Say an office manager took his employees, many of them female, to a "teamwork building retreat" Now say, as a venue for this retreat, they chose a porn shop.

Do you think a woman who was forced by her employer to attend a meeting at a porno shop would have any grounds for a lawsuit? I do. Why is this any different? The employer chose the location of the venue, and the employer should have made sure it was an area that wouldn't be controversial or offensive to their employees.

Say one of the OP's coworkers was Muslim. Don't you think it's out of line to force a Muslim employee to view material that is basically degrading to their religion?

I'm not a person that generally supports being all politically correct and over sensitive. But the story the OP told is completely out of line. As an employee you are paid to work, as an employer you should act like a PROFESSIONAL and not FORCE your employees to be exposed to religious extremist literature.

I'll make another comparison. Say an employer took his employees to a teamwork building retreat at a Mosque. Say there was a pretty extreme brand of Islam being taught at this Mosque. They don't say anything about Islam during the meetings, but there are posters and brochures everywhere talking about the evils of America, how Christians are bad. The employer is FORCING people to view extremist Islam literature.

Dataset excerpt
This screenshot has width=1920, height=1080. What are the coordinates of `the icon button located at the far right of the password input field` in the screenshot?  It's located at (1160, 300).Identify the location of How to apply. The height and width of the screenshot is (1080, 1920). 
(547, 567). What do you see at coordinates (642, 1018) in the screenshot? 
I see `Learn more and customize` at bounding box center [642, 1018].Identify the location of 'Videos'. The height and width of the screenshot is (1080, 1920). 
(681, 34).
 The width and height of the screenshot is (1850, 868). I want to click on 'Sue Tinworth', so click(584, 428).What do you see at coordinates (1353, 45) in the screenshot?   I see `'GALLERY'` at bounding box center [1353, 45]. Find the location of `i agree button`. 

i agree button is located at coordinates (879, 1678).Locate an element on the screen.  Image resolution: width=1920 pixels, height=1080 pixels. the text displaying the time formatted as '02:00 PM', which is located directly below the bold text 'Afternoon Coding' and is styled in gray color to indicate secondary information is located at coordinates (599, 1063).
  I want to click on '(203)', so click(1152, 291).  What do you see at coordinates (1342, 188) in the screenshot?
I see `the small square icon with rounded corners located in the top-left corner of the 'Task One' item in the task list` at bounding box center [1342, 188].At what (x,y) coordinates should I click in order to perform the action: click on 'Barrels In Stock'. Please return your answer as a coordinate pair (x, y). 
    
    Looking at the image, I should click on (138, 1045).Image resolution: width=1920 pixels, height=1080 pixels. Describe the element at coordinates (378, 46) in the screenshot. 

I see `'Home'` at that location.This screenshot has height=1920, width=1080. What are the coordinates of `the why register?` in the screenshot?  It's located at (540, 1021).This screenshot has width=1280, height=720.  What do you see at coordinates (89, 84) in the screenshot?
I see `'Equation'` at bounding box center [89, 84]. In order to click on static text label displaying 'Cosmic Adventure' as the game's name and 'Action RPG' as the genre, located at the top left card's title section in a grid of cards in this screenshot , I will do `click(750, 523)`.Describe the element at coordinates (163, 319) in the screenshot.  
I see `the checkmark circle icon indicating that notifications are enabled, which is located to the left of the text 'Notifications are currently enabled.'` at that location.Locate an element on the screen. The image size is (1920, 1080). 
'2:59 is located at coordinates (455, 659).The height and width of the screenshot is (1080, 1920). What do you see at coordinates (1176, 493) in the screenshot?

Stated exercise - In the passage above about the workplace retreat, what do the posters and brochures at the Mosque talk about?

Result of this exercise - They talk about the evils of America and how Christians are bad.